Episode XXIII: Jesus

"This comic is a work of fiction that draws from historical events and Biblical text. It is intended for entertainment purposes only."
—introduction to Yoshikazu Yasuhiko's Jesus manga

My test for blasphemy is whether something is more blasphemous than Jesus Christ: Vampire Hunter. If it's less blasphemous, I don't care; if it's more blasphemous, I can understand how someone would get offended, although since I'm an atheist, I still really don't care anyway. Since Japan is arguably one of the most secular cultures on Earth, anime and manga provides copious examples of exciting pop-culture sacrilege; even the Japanese language makes it hard to take religion seriously, since the word kami means not just "God" but all kinds of little gods and spirits (and Dragon Ball characters), ten means "Heaven" but is also a part of "tempura," and jigoku means "Hell" but also just a nice steamy hot spring. For every serious treatment of religion in manga, there's one hundred pulpy manga involving demons and devils, the Cabbala (O-Parts Hunter, Neon Genesis Evangelion), Catholicism vs. Protestantism (Pilgrim Jäger), the Gnostic idea that God is evil and humanity has to fight to destroy Him (every single JRPG), or Eastern Orthodox Christianity mixed with breastfeeding fetishism (The Qwaser of Stigmata).

The idea of "god" him/her/itself is sort of religion-neutral, though; what Christians are most often offended by are depictions of Jesus. An image of Jesus on a cross was censored from the Viz edition of Shaman King (in the scene when Yoh is fighting Faust in the graveyard), and crucifixion scenes have been cut out of a lot of translated manga. Despite the artist's joy in creating works like Let's Bible! (in which Jesus comes to earth as a hot girl, making humanity's need to love God all the more visceral), manga publishers generally don't want to cause controversy when push comes to shove, so these instances of censorship, like Comedy Central censoring South Park over Mohammed, almost always happen with the licensors' approval. Hikaru Nakamura's Saint Young Men, a breastfeeding-free comedy manga about the Buddha and Jesus living together as roommates in Tokyo, is one of Japan's bestselling manga, but according to Vertical editor Ed Chavez on twitter, the Japanese licensor doesn't want it to be released in America "until the readership changes here," which seems like shorthand for "until they're sure Americans won't be offended by it." Interestingly, Japan has a small but healthy Christian minority (somewhere in the single-digit percentages), which has produced manga religious tracts like Manga Messiah and the works of Mako Madoka, but I've never heard of an incident in which Japanese Christians protested the representation of their religion in the media. In my extremely scientific survey of one Japanese Christian, she replied essentially "Ahh, who cares, it's just manga." Japan has even had several Christian prime ministers, including infamous mangaphile Taro Aso, suggesting that whatever their opinion of Christianity, Japanese people tend not to get worked up about religion or cast Christians in an us-vs.-them light.

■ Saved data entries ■

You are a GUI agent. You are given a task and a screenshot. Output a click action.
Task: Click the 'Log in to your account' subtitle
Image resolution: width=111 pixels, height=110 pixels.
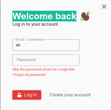(x=35, y=24)
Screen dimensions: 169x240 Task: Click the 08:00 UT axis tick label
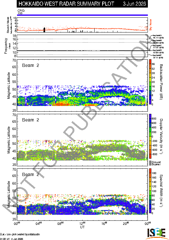[x=61, y=224]
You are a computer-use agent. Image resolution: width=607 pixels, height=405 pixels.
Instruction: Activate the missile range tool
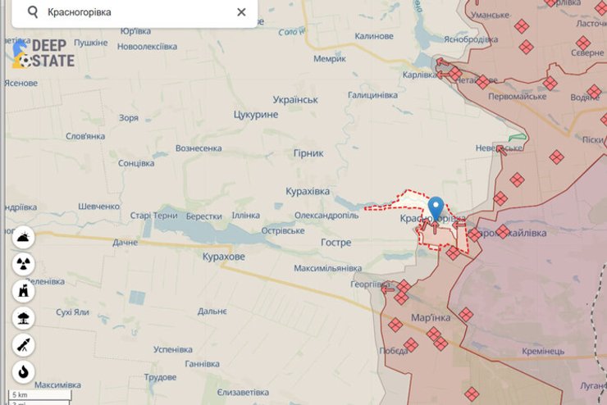[x=23, y=345]
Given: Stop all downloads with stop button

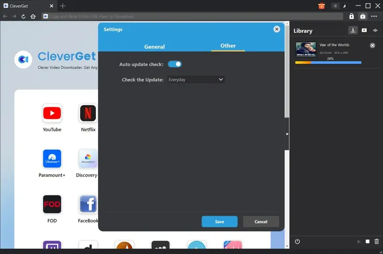Looking at the screenshot, I should [x=368, y=241].
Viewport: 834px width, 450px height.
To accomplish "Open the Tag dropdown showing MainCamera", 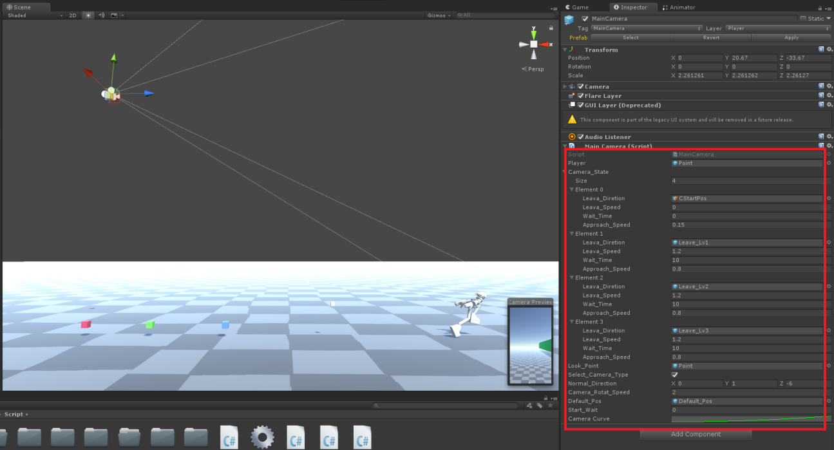I will (x=646, y=28).
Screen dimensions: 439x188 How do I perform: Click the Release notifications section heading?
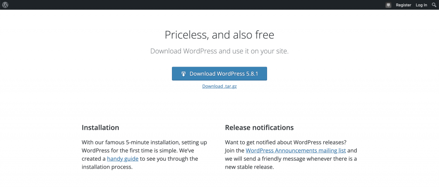point(259,128)
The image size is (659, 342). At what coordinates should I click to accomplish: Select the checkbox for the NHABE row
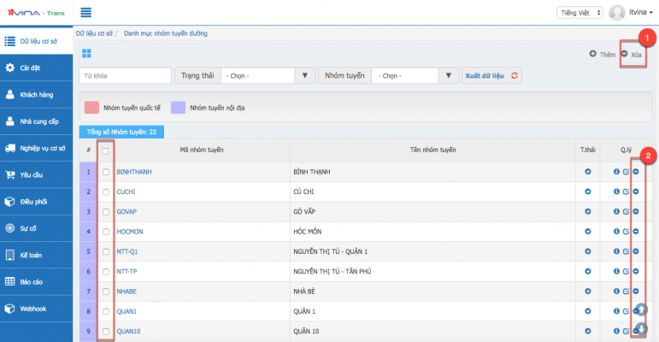click(x=105, y=291)
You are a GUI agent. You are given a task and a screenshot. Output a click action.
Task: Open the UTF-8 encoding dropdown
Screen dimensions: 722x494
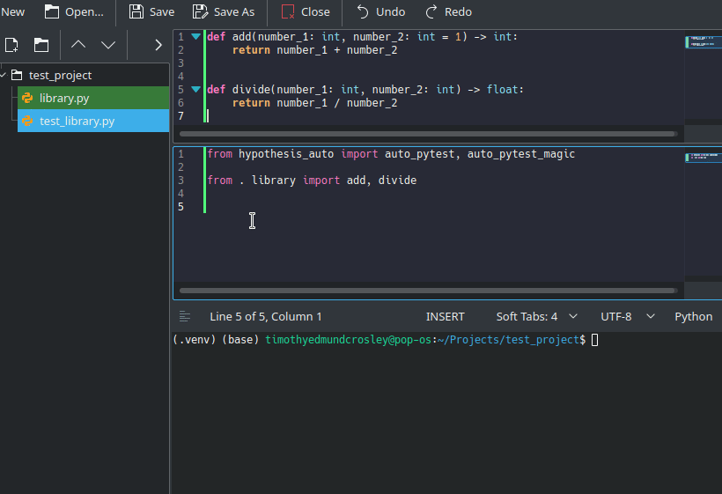[627, 316]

■ TASK PROMPT ■
Decide whether each statement agrees with the essay on Jesus in manga, answering yes or no and quoting the deciding words from the essay.
1. Saint Young Men shows the Buddha and Jesus sharing a home in Tokyo.
2. The image of Jesus on a cross was removed from the Viz edition of Pilgrim Jäger.
3. Japan has had only one Christian prime minister.

■ YOUR RESPONSE ■
1. Yes: "a breastfeeding-free comedy manga about the Buddha and Jesus living together as roommates in Tokyo"
2. No: "An image of Jesus on a cross was censored from the Viz edition of Shaman King"
3. No: "Japan has even had several Christian prime ministers"